MOSSAD’ın Barzani ile ilişkileri Londra ve Sydney’de yayınlanan “Israel’s Secret Wars-A History of Israel’s Intelligence Services” adlı kitapta sergileniyor.
Kitap, İngiliz The Guardian gazetesinde 1984 yılından bu yana Tel-Aviv muhabirliğini yapan Ian Black ve Washington’daki Brooking Enstitüsü‘ nde çalışan öğretim üyesi Benny Morris tarafından yazılmış.
Kitapta MOSSAD-Barzani ilişkileri, İsrail Dışişleri Bakanlığı ve MOSSAD yazışmalarına dayanılarak açıklanıyor.
Önsözde, kitabın yayından önce İsrail ordu yetkilileri tarafından da incelendiği yazılıyor.!”
Şimdilerde ne oluyor, önce İsrail’e kafa tutuyor, sonra paşa paşa iyi ilişkilere giriyoruz!
Barzani’yi de kırmızı halıyla karşılıyoruz!
Gerçekten düşündürücü bir gelişme..
Yalaka medyamız da buna alkış tutuyor.
Vah Uğur abim vah!
Bugünleri görseydin yine yazardın , ama seni hemen içeri tıkarlardı!

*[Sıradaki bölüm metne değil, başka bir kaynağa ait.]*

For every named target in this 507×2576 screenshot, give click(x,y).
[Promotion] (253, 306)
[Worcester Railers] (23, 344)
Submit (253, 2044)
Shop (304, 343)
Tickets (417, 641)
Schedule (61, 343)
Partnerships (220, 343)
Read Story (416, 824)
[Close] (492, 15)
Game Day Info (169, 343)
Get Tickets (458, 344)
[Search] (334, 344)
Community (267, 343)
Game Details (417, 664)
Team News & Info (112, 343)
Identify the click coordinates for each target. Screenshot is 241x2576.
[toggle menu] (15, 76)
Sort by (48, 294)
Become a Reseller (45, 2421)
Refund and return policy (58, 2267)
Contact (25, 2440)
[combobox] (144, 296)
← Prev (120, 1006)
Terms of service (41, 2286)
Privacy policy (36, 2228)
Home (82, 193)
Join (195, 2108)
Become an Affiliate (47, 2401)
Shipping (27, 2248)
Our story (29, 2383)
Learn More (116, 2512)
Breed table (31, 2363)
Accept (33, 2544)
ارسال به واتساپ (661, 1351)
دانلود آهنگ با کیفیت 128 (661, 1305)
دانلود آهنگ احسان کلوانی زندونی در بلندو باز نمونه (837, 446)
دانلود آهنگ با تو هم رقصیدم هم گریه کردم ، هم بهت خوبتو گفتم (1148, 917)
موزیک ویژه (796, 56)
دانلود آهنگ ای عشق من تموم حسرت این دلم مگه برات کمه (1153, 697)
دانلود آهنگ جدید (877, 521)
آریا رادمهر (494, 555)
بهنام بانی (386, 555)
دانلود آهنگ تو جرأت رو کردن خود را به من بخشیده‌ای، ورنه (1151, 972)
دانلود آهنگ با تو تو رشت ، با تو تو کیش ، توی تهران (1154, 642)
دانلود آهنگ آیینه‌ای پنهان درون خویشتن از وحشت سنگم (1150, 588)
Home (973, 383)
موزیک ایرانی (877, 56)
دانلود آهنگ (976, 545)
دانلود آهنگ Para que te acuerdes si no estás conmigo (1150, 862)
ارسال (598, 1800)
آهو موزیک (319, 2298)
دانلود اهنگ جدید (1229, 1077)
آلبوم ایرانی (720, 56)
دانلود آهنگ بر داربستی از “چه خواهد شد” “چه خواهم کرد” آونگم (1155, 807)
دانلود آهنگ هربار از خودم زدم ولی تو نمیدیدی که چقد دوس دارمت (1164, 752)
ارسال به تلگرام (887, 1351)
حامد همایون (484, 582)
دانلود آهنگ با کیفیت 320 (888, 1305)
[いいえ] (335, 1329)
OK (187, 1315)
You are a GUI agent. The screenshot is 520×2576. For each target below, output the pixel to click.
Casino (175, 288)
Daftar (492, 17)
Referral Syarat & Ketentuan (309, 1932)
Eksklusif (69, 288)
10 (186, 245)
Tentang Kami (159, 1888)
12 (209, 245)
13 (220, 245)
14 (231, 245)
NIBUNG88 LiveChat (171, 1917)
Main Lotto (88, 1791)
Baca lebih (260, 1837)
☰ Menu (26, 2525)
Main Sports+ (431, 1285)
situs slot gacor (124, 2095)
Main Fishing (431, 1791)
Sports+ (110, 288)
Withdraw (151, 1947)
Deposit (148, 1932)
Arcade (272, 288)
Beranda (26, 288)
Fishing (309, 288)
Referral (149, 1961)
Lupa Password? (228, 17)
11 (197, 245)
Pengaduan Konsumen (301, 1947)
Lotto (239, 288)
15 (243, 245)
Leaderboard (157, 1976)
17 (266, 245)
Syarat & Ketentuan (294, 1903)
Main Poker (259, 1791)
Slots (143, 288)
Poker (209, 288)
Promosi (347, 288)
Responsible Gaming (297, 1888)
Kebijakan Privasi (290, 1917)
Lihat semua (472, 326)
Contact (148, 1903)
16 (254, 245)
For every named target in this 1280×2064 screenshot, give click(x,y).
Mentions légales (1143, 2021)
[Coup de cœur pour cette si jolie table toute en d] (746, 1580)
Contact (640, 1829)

Gerçi sen , “Sakıncalı Piyadeydin!”…
Kimseye kolay kolay papuç bırakmaz , gazeteciliğin gereğini yapardın.
Tıpkı yaşarken yaptığın gibi.
Mumcu bir röportajında ;“Siyaset, ticaret ve din üçgeni içinde (…) Türkiye’de (…) Katolik örgütlenmesine benzer yeni bir parasal kaynak bulundu İslamcı ideolojiye (...) “Laiklik son on yılda (80’lerde) devlet eliyle yok edildi” ifadelerini kullanmıştı.
Fetöcülerin nasıl palazlanmaya başladığını , daha o günlerde dile getirmişti…
Ancak, kimse dikkate almamıştı.
Sonrasında , birlikte yürüyenler bile “aldatıldık” diyerek , kendilerini aklamaya çalışsalar da bu o kadar kolay olmayacak!
Sayıları her geçen gün azalsa da elbet bir gün , yalnızca açıklamaları değil, Fetönün ve fetöcülerin ipliğini pazara çıkaracak gazeteciler olacaktır.
Çünkü, gazetecinin görevi halkı doğru bilgilendirmektir!
Mumcu gibi araştırma yaparak yazmaktır!
Yoksa gerisi masaldır!
Asıl olan, sevgili Mumcu’yu yarın bir kez daha, “Ankara’nın taşına bak, gözlerimin yaşına bak” ve “Uğurlar olsun!” diyerek hasret ve minnetle anarak , gazetecilikte çizdiği yolda sapmadan ilerlemektir.
(Sevgili dostlar, bu hafta yurt dışında olacağım için Çarşamba ve Cuma günkü yazılarımı yazamayacağım. Pazartesiye buluşmak üzere hoşça kalın.)